[Document section]

* START *

The Weekend Warrior’s Packing List – Pack Light for 3 Days of Adventure
Packing for a 3-day overlanding trip doesn’t have to be chaos. On Friday at 5:15 p.m., our family’s move with purpose routine gets us from driveway to dirt road in under an hour. The rig sits in the driveway, doors open, ready to swallow up the essentials for a weekend away.
Luke and Ben run gear to the tailgate like they’re on a covert mission. Shauna and I pass each other in the driveway, arms full, mentally checking off the list. It’s not frantic — more like a pit crew that knows exactly what each person needs to do. By the time the sun bleeds behind the rooftops, we’re rolling with the windows down, road dust in the air, and coffee from the Thermos still hot enough to burn your lip.
This isn’t some minimalist philosophy exercise — it’s just the way we make the most out of a weekend. Here’s how we keep our load tight, our camp dialed, and our sanity intact.

* END *

[Data section]

* START *

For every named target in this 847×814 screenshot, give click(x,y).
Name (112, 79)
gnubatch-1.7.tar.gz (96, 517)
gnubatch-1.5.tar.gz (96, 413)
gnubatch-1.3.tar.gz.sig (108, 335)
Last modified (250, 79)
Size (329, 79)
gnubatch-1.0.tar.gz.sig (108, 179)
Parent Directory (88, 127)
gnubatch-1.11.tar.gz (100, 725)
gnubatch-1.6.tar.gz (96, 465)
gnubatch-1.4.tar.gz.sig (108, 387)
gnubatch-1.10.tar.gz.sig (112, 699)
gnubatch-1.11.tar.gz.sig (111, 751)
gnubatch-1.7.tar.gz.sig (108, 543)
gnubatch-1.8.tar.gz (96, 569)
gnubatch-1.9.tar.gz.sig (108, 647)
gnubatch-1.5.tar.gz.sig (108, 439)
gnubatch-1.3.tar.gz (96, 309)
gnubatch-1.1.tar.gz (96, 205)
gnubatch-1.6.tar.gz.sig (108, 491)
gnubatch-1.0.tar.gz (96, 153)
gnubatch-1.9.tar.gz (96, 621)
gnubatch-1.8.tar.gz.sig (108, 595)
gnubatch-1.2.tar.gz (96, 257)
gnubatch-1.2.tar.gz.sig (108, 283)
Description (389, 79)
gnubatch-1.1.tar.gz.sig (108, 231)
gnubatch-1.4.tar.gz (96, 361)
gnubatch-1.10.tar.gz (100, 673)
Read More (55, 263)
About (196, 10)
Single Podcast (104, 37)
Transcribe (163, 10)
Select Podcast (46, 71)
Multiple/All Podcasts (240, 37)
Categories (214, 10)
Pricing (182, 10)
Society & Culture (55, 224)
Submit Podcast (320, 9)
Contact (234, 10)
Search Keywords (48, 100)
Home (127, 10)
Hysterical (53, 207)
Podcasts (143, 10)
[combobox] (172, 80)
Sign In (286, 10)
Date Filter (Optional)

* END *

[Tasks and exercises]
**a)** According to the packing list article, at what time on Friday does the family's routine begin?
**b)** Quote the packing list article from "Luke and Ben" to "burn your lip.".
**c)** Decide whether each statement agrees with the packing list article, answering yes or no and quoting the deciding words: (i) The family gets from the driveway to a dirt road in under an hour. (ii) The packing is described as frantic. (iii) The coffee in the Thermos has gone cold by the time they leave.
Answer using only the packing list article.

[Solutions per task]
**a)** At 5:15 p.m.

**b)**
Luke and Ben run gear to the tailgate like they’re on a covert mission. Shauna and I pass each other in the driveway, arms full, mentally checking off the list. It’s not frantic — more like a pit crew that knows exactly what each person needs to do. By the time the sun bleeds behind the rooftops, we’re rolling with the windows down, road dust in the air, and coffee from the Thermos still hot enough to burn your lip.

**c)**
(i) Yes: "gets us from driveway to dirt road in under an hour"
(ii) No: "It’s not frantic"
(iii) No: "coffee from the Thermos still hot enough to burn your lip"